Problem to solve
Reproduce the full set of records verbatim.

--- START ---

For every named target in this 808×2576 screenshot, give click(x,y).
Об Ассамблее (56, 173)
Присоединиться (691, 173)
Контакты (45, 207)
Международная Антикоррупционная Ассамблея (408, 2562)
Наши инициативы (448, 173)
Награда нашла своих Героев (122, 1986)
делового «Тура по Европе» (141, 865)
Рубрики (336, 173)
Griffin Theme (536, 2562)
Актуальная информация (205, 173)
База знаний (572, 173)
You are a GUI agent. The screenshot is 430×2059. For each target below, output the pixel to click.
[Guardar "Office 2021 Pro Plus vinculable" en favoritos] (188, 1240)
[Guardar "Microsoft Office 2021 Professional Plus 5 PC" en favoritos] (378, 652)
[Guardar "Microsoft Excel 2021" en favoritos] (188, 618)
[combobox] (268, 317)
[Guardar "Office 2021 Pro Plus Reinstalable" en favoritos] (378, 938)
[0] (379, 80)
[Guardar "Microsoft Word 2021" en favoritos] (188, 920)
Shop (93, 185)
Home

--- END ---

Exercise output
For every named target in this 808×2576 screenshot, give click(x,y).
Об Ассамблее (56, 173)
Присоединиться (691, 173)
Контакты (45, 207)
Международная Антикоррупционная Ассамблея (408, 2562)
Наши инициативы (448, 173)
Награда нашла своих Героев (122, 1986)
делового «Тура по Европе» (141, 865)
Рубрики (336, 173)
Griffin Theme (536, 2562)
Актуальная информация (205, 173)
База знаний (572, 173)
You are a GUI agent. The screenshot is 430×2059. For each target below, output the pixel to click.
[Guardar "Office 2021 Pro Plus vinculable" en favoritos] (188, 1240)
[Guardar "Microsoft Office 2021 Professional Plus 5 PC" en favoritos] (378, 652)
[Guardar "Microsoft Excel 2021" en favoritos] (188, 618)
[combobox] (268, 317)
[Guardar "Office 2021 Pro Plus Reinstalable" en favoritos] (378, 938)
[0] (379, 80)
[Guardar "Microsoft Word 2021" en favoritos] (188, 920)
Shop (93, 185)
Home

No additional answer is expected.